O procurador Carlos Fernando diz que a medida que dá poderes ao BC para fechar delações com bancos pode redundar em acordos irrisórios
DIEGO ESCOSTEGUY
09/06/2017 - 17h05 - Atualizado 09/06/2017 17h30
O procurador da República Carlos Fernando Lima, um dos líderes da Lava Jato em Curitiba, disse a ÉPOCA ser “preocupante” e “surpreendente” a Medida Provisória editada nesta quinta-feira (8) pelo governo Temer, que concede poderes ao Banco Central para fechar acordos de leniência e de colaboração premiada secretos com bancos e instituições financeiras.

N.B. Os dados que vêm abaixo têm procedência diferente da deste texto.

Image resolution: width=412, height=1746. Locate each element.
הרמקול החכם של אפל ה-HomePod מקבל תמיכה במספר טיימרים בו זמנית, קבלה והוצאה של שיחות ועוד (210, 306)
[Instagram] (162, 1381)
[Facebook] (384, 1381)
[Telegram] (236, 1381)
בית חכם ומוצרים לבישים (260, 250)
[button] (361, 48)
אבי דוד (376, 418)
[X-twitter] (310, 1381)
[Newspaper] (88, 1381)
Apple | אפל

Carlos Fernando critica tanto a forma (uso de MP, um instrumento unilateral e de urgência do governo) quanto o teor da medida. Questiona, especialmente, o momento em que ela foi publicada: precisamente quando o petista Antonio Palocci negocia com a Lava Jato, em estágio avançado, uma delação em que se compromete a entregar fatos criminosos envolvendo, ao menos, três grandes bancos brasileiros. A MP tem o potencial de proteger, em larga medida, os bancos porventura acusados – não somente por Palocci, mas por outras delações correlatas, sobre crimes contra o sistema financeiro.
1) A forma e o momento. O governo Temer concedeu esses poderes ao BC por meio de MP, um instrumento legal que exige urgência e relevância. Em vez de mandar um Projeto de Lei ao Congresso, para amplo debate, usou a prerrogativa da urgência constitucional. “Qual a urgência nesse caso? A não ser solucionar um problema específico daqueles que têm o que temer e proteger interesses próprios”, diz o procurador. “O senso de urgência parece decorrer do noticiário sobre possíveis delações.”

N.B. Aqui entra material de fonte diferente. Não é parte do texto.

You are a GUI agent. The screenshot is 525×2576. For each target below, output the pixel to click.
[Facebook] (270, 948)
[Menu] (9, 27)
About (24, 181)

2) A leniência leniente demais. Os termos da MP preveem a confissão dos bancos, e não um acordo de leniência. Na leniência, por definição, a empresa obriga-se a entregar outras empresas e pessoas que participaram de uma organização criminosa. A confissão é meramente o reconhecimento de culpa. O texto da MP, na interpretação do procurador, admite, na prática, a confissão – em vez de exigir a verdadeira leniência ou colaboração, em que outros envolvidos nos crimes são entregues. “Isso subverte a natureza da própria leniência”, diz Carlos Fernando. “Qual é a real motivação por trás disso?”
3) O sigilo absoluto. A MP, ainda na interpretação do procurador líder da Lava Jato, permite que o BC mantenha em sigilo a própria existência do acordo de leniência ou de colaboração – e não somente do teor dos acordos. Dessa maneira, outros órgãos, como o MPF, a PF, o TCU, não seriam informados de possíveis acordos, impedindo a reparação criminal do que tenha sido revelado pela instituição financeira. O público também nunca saberia dos crimes confessados.
>> A condenação do caixa um
A combinação dessas falhas na MP, intencionais ou não, resultaria na seguinte situação hipotética: um banco que tenha lucrado bilhões com crimes financeiros (e não só financeiros) poderia procurar o BC, admitir sua culpa, pagar uma multa irrisória – e ninguém nunca ficaria sabendo disso. O exemplo demonstra quão generosos podem ser os benefícios para os bancos que estão alarmados com a delação de Palocci. “No geral, o acordo poderia chegar a nada, ainda mais para uma instituição financeira”, alerta Carlos Fernando. “Há coincidências no mundo. Mas coincidências demais nos fazem desconfiar do que está por atrás de tudo isso.”